President Set To Reject Medicare Bill; Congress Ready To Override Veto
In a conference call on Monday, HHS Deputy Secretary Tevi Troy said that President Bush as early as Tuesday intends to veto legislation (HR 6331) that would delay a 10.6% reduction to Medicare physician fees that was scheduled to take effect on July 1, CongressDaily reports (Edney, CongressDaily, 7/14).
On Wednesday, the Senate approved the measure 69-30 after it failed to receive enough votes for cloture on June 26. The House passed the bill 355-59 on June 24.
CMS provided Congress with more time to act on blocking the fee reduction, freezing physician fee rates until Tuesday through an administrative measure.
The bill is similar to a measure (S 3101) proposed by Senate Finance Committee Chair Max Baucus (D-Mont.) that did not pass in the Senate (California Healthline, 7/11).
A House Democratic Leadership aide said that the House will vote on a veto override "the same day we get it," according to CQ Today.
Regan Lachapelle, a spokesperson for Senate Majority Leader Harry Reid (D-Nev.), said the Senate will "act shortly after the House acts."

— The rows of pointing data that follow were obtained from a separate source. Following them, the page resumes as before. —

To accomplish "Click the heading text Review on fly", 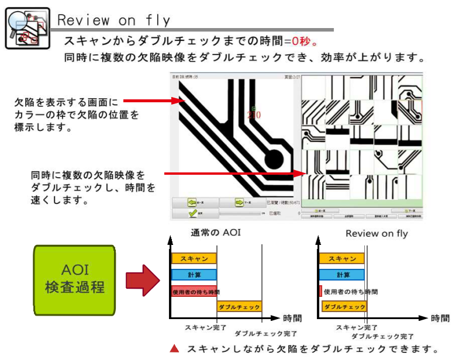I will [114, 20].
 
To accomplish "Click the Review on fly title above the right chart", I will [376, 233].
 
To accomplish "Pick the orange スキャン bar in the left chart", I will [194, 258].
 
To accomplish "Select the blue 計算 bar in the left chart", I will [194, 274].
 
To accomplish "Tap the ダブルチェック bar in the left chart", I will [239, 306].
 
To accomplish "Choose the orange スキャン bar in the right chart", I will [342, 258].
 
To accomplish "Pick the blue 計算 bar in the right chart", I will [342, 274].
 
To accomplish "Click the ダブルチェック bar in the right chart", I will [343, 306].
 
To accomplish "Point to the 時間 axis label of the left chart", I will [292, 319].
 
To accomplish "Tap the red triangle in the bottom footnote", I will [174, 349].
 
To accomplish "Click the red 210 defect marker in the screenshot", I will [254, 115].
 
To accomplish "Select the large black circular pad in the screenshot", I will [274, 160].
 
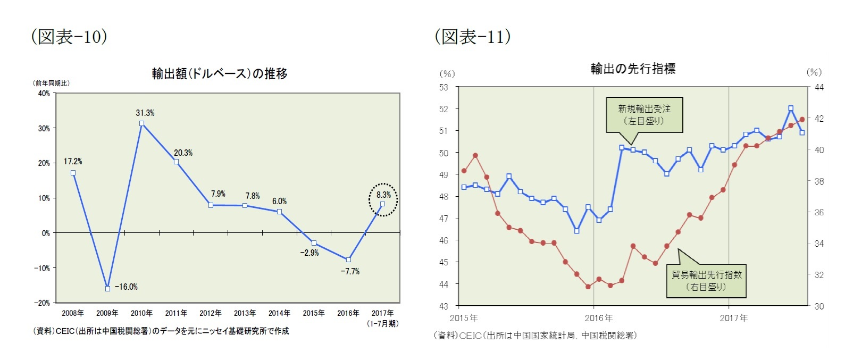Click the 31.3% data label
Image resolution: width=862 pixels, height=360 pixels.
point(145,113)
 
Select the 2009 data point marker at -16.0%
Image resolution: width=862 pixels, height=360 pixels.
point(107,288)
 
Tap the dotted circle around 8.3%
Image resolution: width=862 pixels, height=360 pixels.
point(383,199)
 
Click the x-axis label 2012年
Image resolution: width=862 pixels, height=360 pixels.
point(210,313)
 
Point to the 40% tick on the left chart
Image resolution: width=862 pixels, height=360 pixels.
point(44,94)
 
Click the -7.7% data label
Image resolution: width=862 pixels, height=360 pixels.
point(350,271)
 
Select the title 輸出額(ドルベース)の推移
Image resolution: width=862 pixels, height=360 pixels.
point(220,73)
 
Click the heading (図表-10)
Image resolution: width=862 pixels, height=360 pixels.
point(69,36)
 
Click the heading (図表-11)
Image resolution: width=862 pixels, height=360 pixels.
point(473,36)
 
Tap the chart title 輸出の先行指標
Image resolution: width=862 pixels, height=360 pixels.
point(633,68)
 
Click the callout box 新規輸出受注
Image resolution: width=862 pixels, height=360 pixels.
point(644,114)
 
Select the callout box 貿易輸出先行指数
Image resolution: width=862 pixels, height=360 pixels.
point(706,281)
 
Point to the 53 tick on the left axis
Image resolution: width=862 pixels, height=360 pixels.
point(443,87)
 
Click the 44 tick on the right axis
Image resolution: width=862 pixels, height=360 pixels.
point(819,87)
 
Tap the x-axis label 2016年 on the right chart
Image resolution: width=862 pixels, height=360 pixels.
point(599,318)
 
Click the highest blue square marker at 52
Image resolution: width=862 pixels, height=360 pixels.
point(791,108)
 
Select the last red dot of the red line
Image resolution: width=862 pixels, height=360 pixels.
point(802,120)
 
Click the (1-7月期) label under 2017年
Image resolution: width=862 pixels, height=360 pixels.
point(382,323)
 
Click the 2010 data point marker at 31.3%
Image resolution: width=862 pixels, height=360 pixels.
point(141,123)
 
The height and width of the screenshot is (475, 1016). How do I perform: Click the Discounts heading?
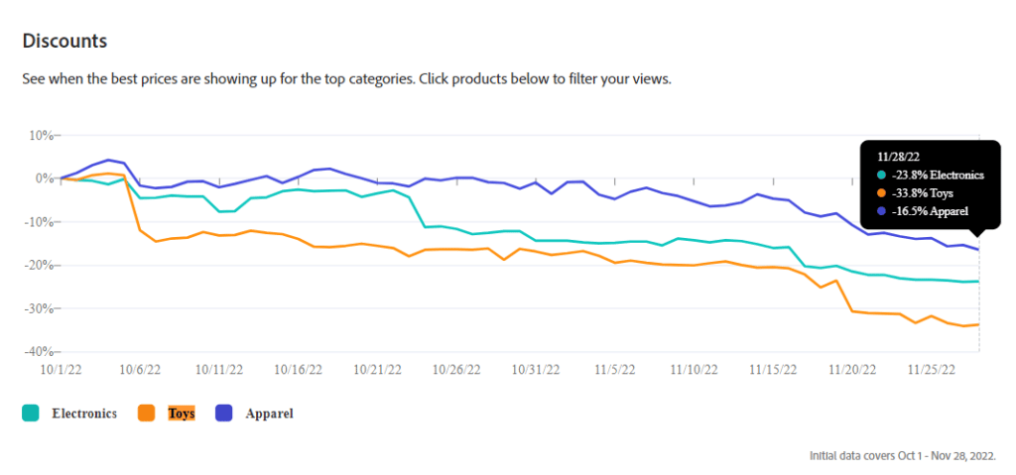pos(64,42)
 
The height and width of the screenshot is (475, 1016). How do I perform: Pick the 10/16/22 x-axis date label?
pos(299,369)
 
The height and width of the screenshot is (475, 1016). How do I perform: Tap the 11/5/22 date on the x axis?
pos(615,369)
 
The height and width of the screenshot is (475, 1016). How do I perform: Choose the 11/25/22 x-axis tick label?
pos(932,369)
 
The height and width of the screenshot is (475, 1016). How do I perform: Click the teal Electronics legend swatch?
pos(31,414)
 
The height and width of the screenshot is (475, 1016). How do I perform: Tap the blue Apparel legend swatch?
pos(226,414)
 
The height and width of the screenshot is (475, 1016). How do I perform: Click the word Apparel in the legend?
pos(269,414)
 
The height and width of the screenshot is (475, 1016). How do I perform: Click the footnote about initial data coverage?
pos(903,456)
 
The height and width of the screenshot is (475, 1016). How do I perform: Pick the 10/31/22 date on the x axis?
pos(536,369)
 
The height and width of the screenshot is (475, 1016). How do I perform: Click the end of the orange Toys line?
pos(978,324)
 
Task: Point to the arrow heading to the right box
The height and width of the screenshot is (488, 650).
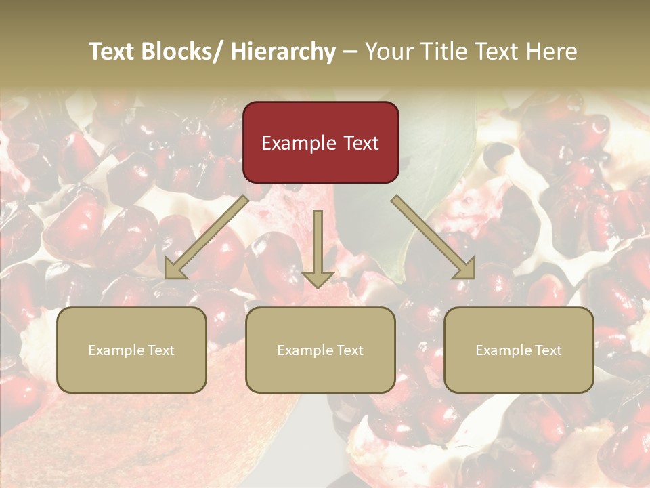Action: click(433, 237)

According to CQ Today, both chambers are expected to retain the two-thirds majorities necessary to override the president's veto.
Troy's announcement "end[s] speculation that Bush might bow to congressional pressure and sign the bill," CQ Today reports (Armstrong [1], CQ Today, 7/14).
Critics of the bill delaying the 10.6% reduction to physician fees say it ignores long-term problems with entitlement spending, the Christian Science Monitor reports.
Gail Wilensky, a senior fellow at Project Hope and former chair of the Medicare Payment Advisory Commission, said that the measure "in no way solves the fundamental problem of Medicare in general -- or the very significant problem of how we reimburse physicians and the perverse incentives of the current system."
Wilensky said that in the short term, the system for calculating physician payments under Medicare needs to be changed so that it does not reward physicians who do more complex services. Wilensky added that the unfunded liability for the program needs to be addressed for the long term. Health experts say that Medicare's unfunded liability is more than $70 trillion.
Michael Tanner, a senior fellow at the Cato Institute, said that Congress targets physician reimbursement rates because they are "low-hanging fruit, rather than making structural changes."
However, Congress blocks the cuts every year and is going to "end up not making any changes in the Medicare system at all," which is "hurtling toward insolvency," he said (Russell Chaddock, Christian Science Monitor, 7/15).
The temporary delay on claims processing CMS enacted to allow more time for Congress to block reductions to physician fees expires Tuesday, and the agency will begin processing claims from July 1 with a 10.6% cut, CongressDaily reports.
CMS spokesperson Peter Ashkenaz said that by law the agency cannot delay the fee any further. According to CongressDaily, "Bouncing CMS between implementing the cut and staving it off in the span of just a few days could prove difficult" (Edney, CongressDaily, 7/15).
In Paul Krugman's New York Times column, he makes an "optimistic assessment of the chances for universal health care" but "didn't mention the basic problem of cost control," Arnold Relman and Marcia Angell, both physicians and former editors of the New England Journal of Medicine, write in a Times letter to the editor.
Relman and Angell write that CBO projects that Medicare spending, if unchanged, "will soon break the federal budget." In addition, they write that private insurance is "rising even more rapidly."
Relman and Angell write, "If we want universal coverage, we will have to control costs, and that will require reforming the way we pay for medical care and the way it is organized and delivered," concluding, "Simply making insurance available to everyone won't suffice" (Relman/Angell, New York Times, 7/15).